# Seas Lotus RT27F use in HT?



## nizee (Feb 1, 2007)

Dear DIY's,

I go low profile on car audio and selling most of my stuffs already (because of high car theft locally), accept a few stuffs i kept. I'm planning to build/buy HT speakers, 2 fronts, 1 center, 2 rears and a subwoofer; for home use. 
Few questions i have: -

1) Will the Seas Lotus RT27F good for building bookshelf speakers?
2) What Mids should I match with these tweets (under 250~300?)?
3) Volume of enclosure?
4) Will be better off selling the the tweeters; save the hassle and buy those pre-made speakers? Any recommendations (moderately price)?

Thanks in advance.


----------



## BlackLac (Aug 8, 2005)

What did you plan on doing for a crossover?


----------



## nizee (Feb 1, 2007)

BlackLac said:


> What did you plan on doing for a crossover?
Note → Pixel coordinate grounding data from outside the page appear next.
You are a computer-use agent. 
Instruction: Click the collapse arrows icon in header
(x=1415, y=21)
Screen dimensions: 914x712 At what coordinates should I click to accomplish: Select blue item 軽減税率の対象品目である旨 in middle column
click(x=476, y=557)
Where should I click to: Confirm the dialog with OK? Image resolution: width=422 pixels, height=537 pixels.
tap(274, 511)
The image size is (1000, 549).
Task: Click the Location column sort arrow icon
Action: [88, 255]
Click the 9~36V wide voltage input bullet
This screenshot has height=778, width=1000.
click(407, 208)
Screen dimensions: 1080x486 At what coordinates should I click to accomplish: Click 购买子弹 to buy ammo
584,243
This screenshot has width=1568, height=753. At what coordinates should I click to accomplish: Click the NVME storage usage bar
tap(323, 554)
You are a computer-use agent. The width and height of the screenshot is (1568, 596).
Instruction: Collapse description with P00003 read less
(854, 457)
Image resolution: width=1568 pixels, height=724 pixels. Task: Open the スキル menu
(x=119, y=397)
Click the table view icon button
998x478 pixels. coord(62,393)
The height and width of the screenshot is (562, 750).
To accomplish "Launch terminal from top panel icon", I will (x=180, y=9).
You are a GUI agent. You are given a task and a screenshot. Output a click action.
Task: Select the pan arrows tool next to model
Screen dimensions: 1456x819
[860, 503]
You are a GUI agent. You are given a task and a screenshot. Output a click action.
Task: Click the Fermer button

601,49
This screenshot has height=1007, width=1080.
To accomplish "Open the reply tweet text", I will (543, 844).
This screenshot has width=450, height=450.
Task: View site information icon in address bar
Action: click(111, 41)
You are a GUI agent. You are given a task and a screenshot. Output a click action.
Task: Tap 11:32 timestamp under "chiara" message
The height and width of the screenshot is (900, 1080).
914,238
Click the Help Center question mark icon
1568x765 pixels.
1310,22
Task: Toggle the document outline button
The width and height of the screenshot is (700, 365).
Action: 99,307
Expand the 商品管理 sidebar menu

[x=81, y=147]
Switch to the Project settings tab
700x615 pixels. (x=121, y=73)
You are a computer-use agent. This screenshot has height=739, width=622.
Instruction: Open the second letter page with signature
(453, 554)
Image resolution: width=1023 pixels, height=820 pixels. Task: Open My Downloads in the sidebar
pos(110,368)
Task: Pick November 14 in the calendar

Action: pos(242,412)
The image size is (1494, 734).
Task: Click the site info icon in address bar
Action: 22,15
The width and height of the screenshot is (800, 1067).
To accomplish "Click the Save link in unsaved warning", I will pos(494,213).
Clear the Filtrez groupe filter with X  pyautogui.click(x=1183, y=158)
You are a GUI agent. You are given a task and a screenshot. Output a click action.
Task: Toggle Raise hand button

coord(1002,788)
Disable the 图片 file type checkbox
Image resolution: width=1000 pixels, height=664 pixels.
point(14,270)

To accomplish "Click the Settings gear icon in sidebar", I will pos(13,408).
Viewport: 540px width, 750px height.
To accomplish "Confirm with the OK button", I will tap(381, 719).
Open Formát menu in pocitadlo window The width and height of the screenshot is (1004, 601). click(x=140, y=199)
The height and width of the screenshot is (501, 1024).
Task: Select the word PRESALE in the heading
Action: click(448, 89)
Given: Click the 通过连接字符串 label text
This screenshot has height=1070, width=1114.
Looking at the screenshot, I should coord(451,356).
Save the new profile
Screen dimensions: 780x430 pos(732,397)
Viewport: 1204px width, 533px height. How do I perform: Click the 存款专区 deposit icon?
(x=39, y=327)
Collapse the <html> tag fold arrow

Run passive and get some parts/board from partexpress and cross @ 1.5K?


----------



## seagrasser (Feb 6, 2007)

Should work, but getting more to accomplish a whole HT might get expensive.

You might want to investigate the 27TDFC. There are some proven designs, if you sold your lotus tweeters, you could buy a couple of sets to get you started. I have a pair and quite like them.

That being said, I have not heard the lotus set.

As for matching a mid, make it easy on yourself and stick to the SEAS lineup. The ER reed cones have my attention at the moment and seem to be very easy to crossover (i.e. need few parts) and sound quite good.

$0.02

Jason


----------



## nizee (Feb 1, 2007)

Yeah i know it will be expensive to do all speakers. I just have brand new pair and if i decide (with helps from other responses), i'll just use it for 2 front (left & right). The rear will be some those Polk RM series? Centers....not decide yet?


----------



## MiniVanMan (Jun 28, 2005)

Unless you have extensive modeling, and testing tools, using a $400-$500.00 set of tweeters is rather pointless.

I'd just stick to some proven designs on Zaph Audio, or Parts Express.


----------



## Oliver (Jun 25, 2007)

I'll second what he said ^^^^^^^  It is hard to make good sounding speakers !


----------



## Spasticteapot (Mar 5, 2007)

MiniVanMan said:


> Unless you have extensive modeling, and testing tools, using a $400-$500.00 set of tweeters is rather pointless.
> 
> I'd just stick to some proven designs on Zaph Audio, or Parts Express.


Seconded, thirded, and fourth'd.

As a rule of thumb, car tweeters are easier to work with than home audio tweeters - they're smaller, more durable, and can be crossed over quite low. However, this comes at the cost of performance; I would wager that the RT27 performs little better than the vastly cheaper Seas 27TBFC/G when used with a well-designed crossover. 

The Modula MT is a great design - I'm (still) working on a pair myself. They're simple to build, reasonably cheap, and you can save big by buying the parts off of other DIYmobileaudio members (like I did.) It's got decent bass response, too; while they benefit from a subwoofer for HT use, they don't really need one for listening to music.


----------



## nizee (Feb 1, 2007)

I do have access to TrueRTA & DSSF3, calibrated mic/pre-amp, but what you said above is correct. Too lazy to do all that, better off with proven system.
Thanks guys....

Interested in RTF27F?


----------